Representatives of Florida's counties say they are concerned about proposed decentralization of the state Department of Health and whether it could mean more responsibility for them without any guarantees that the funding will remain.
Initially, it was the Department of Health that suggested a reorganization via legislation to reduce the number of division from 12 to nine, restates its mission and scope of services, privatize A.G. Holley Hospital for tuberculosis treatments and transfers a student loan forgiveness program for nurses to the Department of Education.
But on Thursday, new language in the form of a proposed committee substitute from the House's Health and Human Services Quality Subcommittee was filed. Under this revision, many Department of Health responsiblities would be shifted to county health departments that would receive lump payments from the state.
Rep.
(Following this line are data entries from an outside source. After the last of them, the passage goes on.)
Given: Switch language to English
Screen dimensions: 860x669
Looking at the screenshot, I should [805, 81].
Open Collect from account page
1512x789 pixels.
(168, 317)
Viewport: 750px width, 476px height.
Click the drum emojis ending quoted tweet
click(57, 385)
Matt Hudson, R-Naples, the sponsor, said the legislation will allow counties to locally control public health initiatives and tailor them to fit the needs of citizens.
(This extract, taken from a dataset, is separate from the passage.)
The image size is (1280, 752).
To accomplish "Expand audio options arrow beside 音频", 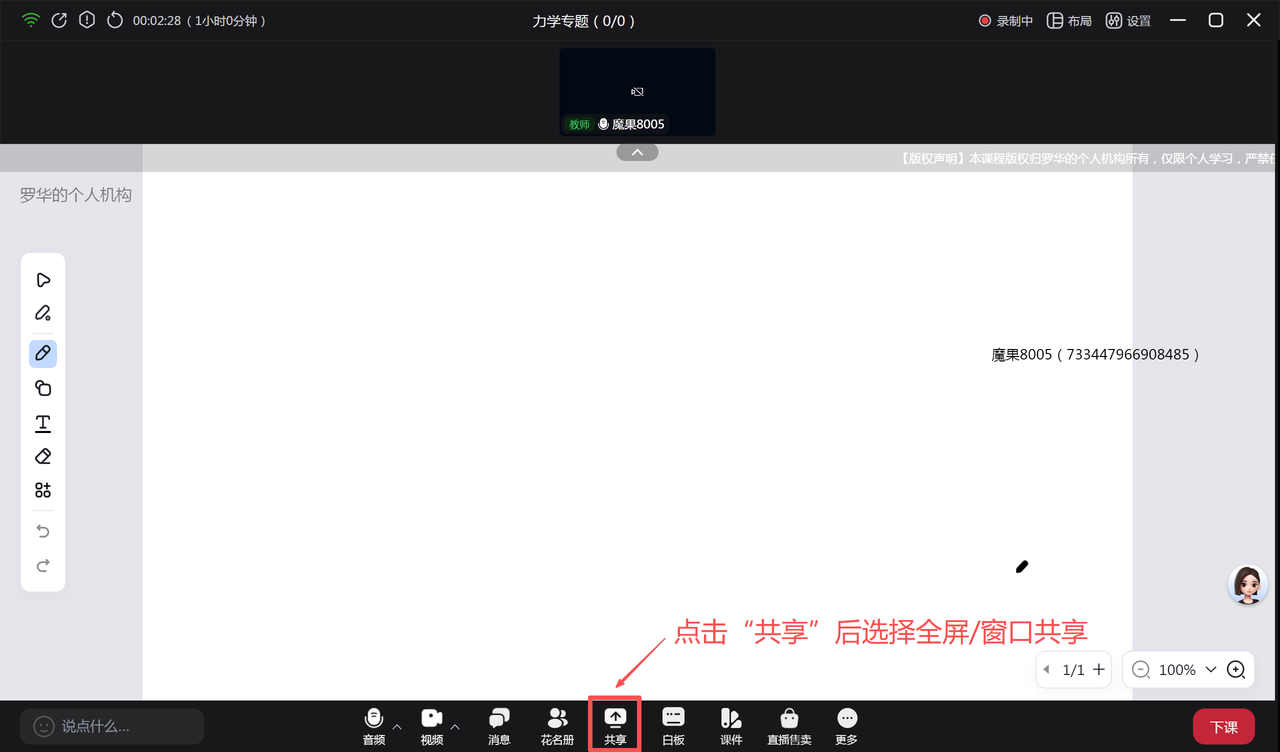I will (397, 727).
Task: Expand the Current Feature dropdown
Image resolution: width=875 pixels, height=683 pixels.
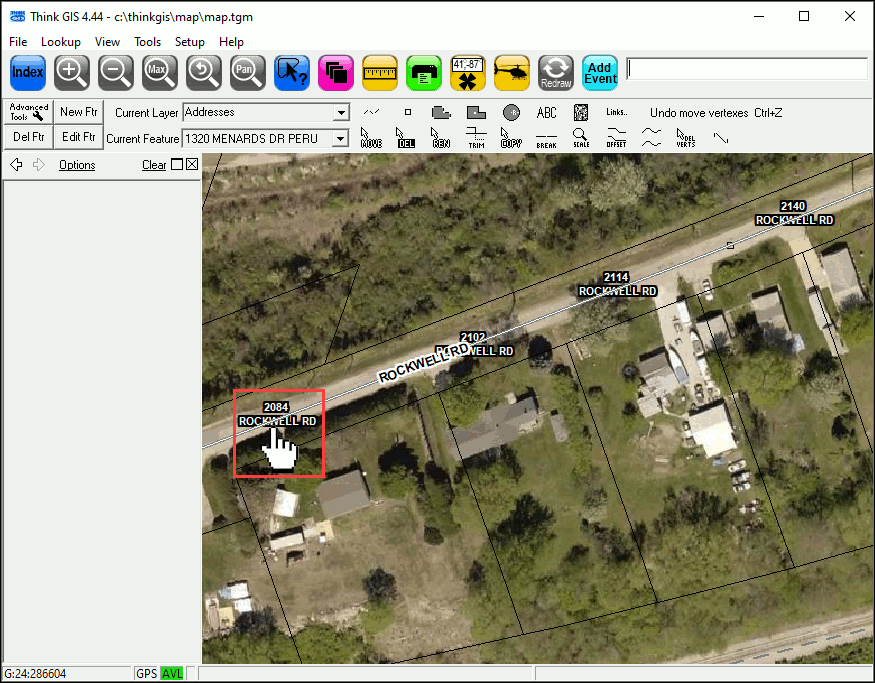Action: (x=342, y=139)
"We're going to now give you flexibility to be able to do the things that are important to your individual community," he said.
But representatives of various counties, including the Florida Association of Counties and the Small County Coalition, said they were concerned about the cost of implementing the changes and whether small and rural counties would be able to offer the same level of service. The measure eliminates 12,000 state jobs, many of which would be shifted to counties.
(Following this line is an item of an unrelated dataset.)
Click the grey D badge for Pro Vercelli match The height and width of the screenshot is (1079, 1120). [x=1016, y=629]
The Department of Health said it was reviewing the new language in Hudson's bill and its impact on counties. Interim Deputy Secretary Lucy Gee said a feasiblity study should be completed before the Legislature makes a final decision.
The Subcommittee approved the measure, which has two more committee stops. Rep. Ronald "Doc" Renuart, R-Ponte Vedra Beach, voted along with Democrats in opposing the legislation. Renuart, an osteopathic physician, said healthcare doesn't work well within a decentralized system.
"Not all provisions in this bill are bad, but not all can pass the muster, either," he said.